In graphical way, those output lines are corresponding to creation and deletion o temporaries and local variables as shown below:

g++ prog.cc -Wall -Wextra

Ctor with parameters : 1   - Foo f1(1)
Ctor with parameters : 2   - Foo f2(2)
Default Ctor : 0           - Foo f3  
Copy Ctor : 2              - min(Foo f1,
Copy Ctor : 1              - min(        Foo f2)
Copy Ctor : 1              - return  f1.a_ < f2.a_ ? f1 : f2;
Dtor : 1                   - f1.a_ < f2.a_ ? f1 : f2;
Dtor : 1                   - min(Foo f1,
Dtor : 2                   - min(        Foo f2)
Dtor : 1                   - f3               
Dtor : 2                   - f2
Dtor : 1                   - f1

  • Function arguments are local variables. As you defined them as values, they are getting initialized by copy constructor. They are getting destroyed on exit from function in example above (implementation defined).

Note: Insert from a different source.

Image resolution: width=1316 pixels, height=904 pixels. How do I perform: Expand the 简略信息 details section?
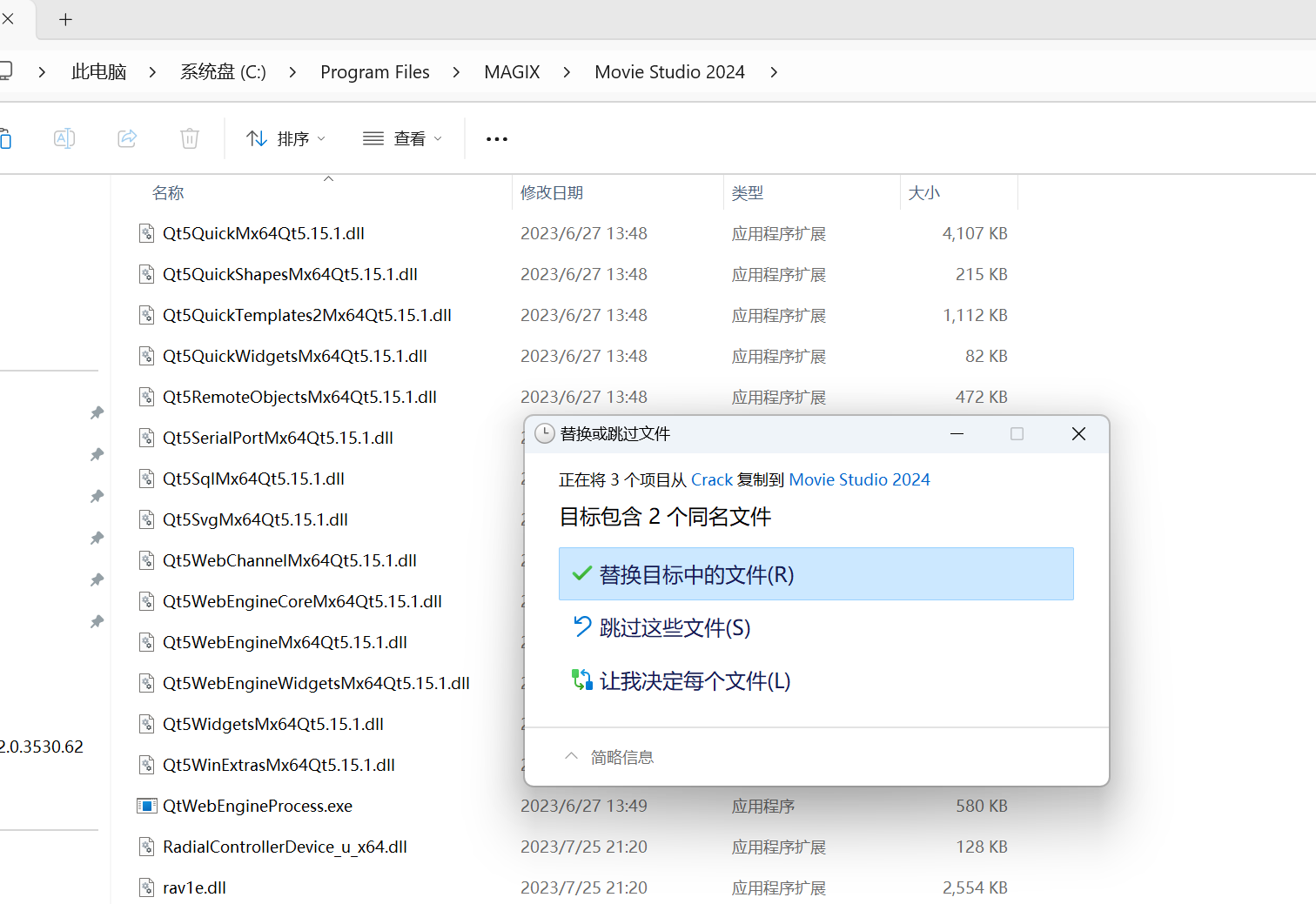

  • Results of expressions are temporary objects. Ternary expression materializes only one of two.

Variations may happen due copy elision or due implementation, e.g. ternary may elide creation of temporary in this context or function could be inlined, which results in function parameters to be destroyed at different time. Hence in standards it's implementation-defined, whether it happens on exit from or on at the end of the enclosing full-expression.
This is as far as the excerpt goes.